To do =
There is material below. Print exactly the lines starting at the line with "Task: Open the Лицензирование tab" and ending at the line with "Screen dimensions: 1242x722", ends included, and no others.

+ + + + +

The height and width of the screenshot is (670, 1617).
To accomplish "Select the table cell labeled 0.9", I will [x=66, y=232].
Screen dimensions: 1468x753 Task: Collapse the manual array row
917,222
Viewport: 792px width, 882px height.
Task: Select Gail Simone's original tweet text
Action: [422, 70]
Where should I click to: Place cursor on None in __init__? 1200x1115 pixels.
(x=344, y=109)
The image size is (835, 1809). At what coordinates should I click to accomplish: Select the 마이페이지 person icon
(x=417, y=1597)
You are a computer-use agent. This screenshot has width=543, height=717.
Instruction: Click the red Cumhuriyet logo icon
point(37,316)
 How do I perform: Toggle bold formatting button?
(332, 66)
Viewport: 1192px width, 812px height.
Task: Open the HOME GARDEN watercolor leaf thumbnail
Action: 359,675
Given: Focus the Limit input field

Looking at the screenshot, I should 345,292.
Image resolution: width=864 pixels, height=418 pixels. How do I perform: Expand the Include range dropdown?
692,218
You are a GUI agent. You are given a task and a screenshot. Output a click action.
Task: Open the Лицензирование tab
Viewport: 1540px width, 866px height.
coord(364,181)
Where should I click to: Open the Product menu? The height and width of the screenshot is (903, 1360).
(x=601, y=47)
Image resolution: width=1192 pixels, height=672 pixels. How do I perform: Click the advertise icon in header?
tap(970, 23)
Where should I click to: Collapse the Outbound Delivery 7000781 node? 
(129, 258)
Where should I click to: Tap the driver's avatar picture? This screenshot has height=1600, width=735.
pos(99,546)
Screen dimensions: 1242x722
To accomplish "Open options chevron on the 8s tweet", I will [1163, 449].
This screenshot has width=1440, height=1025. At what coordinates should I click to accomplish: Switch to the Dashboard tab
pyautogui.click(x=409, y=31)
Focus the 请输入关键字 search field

+ + + + +

Response box =
Task: Open the Лицензирование tab
Viewport: 1540px width, 866px height.
coord(364,181)
Where should I click to: Open the Product menu? The height and width of the screenshot is (903, 1360).
(x=601, y=47)
Image resolution: width=1192 pixels, height=672 pixels. How do I perform: Click the advertise icon in header?
tap(970, 23)
Where should I click to: Collapse the Outbound Delivery 7000781 node? 
(129, 258)
Where should I click to: Tap the driver's avatar picture? This screenshot has height=1600, width=735.
pos(99,546)
Screen dimensions: 1242x722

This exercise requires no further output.